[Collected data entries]
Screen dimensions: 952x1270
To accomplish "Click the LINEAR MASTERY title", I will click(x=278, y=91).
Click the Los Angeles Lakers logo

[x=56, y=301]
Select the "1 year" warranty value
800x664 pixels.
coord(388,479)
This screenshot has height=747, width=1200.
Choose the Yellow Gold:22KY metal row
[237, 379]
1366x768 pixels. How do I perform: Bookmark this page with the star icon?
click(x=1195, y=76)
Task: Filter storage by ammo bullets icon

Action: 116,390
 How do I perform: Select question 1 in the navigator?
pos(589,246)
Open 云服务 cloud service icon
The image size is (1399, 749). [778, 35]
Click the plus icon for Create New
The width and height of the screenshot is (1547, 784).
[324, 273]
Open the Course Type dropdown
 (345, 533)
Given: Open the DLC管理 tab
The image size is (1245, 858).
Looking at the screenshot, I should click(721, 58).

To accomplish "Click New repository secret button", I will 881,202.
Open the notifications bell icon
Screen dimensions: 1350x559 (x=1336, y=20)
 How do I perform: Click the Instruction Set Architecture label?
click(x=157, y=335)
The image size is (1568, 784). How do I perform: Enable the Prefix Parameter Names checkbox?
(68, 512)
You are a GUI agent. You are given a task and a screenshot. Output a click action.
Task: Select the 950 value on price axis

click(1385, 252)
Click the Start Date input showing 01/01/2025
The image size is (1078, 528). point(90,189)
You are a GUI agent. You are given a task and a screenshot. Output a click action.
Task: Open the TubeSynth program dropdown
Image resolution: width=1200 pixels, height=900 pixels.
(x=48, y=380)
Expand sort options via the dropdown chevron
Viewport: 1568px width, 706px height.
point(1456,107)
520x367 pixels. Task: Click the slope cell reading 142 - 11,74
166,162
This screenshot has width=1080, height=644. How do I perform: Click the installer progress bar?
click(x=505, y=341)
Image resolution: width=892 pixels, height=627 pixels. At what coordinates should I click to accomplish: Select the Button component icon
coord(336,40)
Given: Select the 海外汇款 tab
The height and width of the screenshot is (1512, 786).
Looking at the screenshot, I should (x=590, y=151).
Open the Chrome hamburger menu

● **What needs to be done**
From the records above, extract each line exactly as shown.

● **Exercise solution**
Screen dimensions: 952x1270
To accomplish "Click the LINEAR MASTERY title", I will click(x=278, y=91).
Click the Los Angeles Lakers logo

[x=56, y=301]
Select the "1 year" warranty value
800x664 pixels.
coord(388,479)
This screenshot has height=747, width=1200.
Choose the Yellow Gold:22KY metal row
[237, 379]
1366x768 pixels. How do I perform: Bookmark this page with the star icon?
click(x=1195, y=76)
Task: Filter storage by ammo bullets icon

Action: 116,390
 How do I perform: Select question 1 in the navigator?
pos(589,246)
Open 云服务 cloud service icon
The image size is (1399, 749). [778, 35]
Click the plus icon for Create New
The width and height of the screenshot is (1547, 784).
[324, 273]
Open the Course Type dropdown
 (345, 533)
Given: Open the DLC管理 tab
The image size is (1245, 858).
Looking at the screenshot, I should click(721, 58).

To accomplish "Click New repository secret button", I will 881,202.
Open the notifications bell icon
Screen dimensions: 1350x559 (x=1336, y=20)
 How do I perform: Click the Instruction Set Architecture label?
click(x=157, y=335)
The image size is (1568, 784). How do I perform: Enable the Prefix Parameter Names checkbox?
(68, 512)
You are a GUI agent. You are given a task and a screenshot. Output a click action.
Task: Select the 950 value on price axis

click(1385, 252)
Click the Start Date input showing 01/01/2025
The image size is (1078, 528). point(90,189)
You are a GUI agent. You are given a task and a screenshot. Output a click action.
Task: Open the TubeSynth program dropdown
Image resolution: width=1200 pixels, height=900 pixels.
(x=48, y=380)
Expand sort options via the dropdown chevron
Viewport: 1568px width, 706px height.
point(1456,107)
520x367 pixels. Task: Click the slope cell reading 142 - 11,74
166,162
This screenshot has width=1080, height=644. How do I perform: Click the installer progress bar?
click(x=505, y=341)
Image resolution: width=892 pixels, height=627 pixels. At what coordinates should I click to accomplish: Select the Button component icon
coord(336,40)
Given: Select the 海外汇款 tab
The height and width of the screenshot is (1512, 786).
Looking at the screenshot, I should (x=590, y=151).
Open the Chrome hamburger menu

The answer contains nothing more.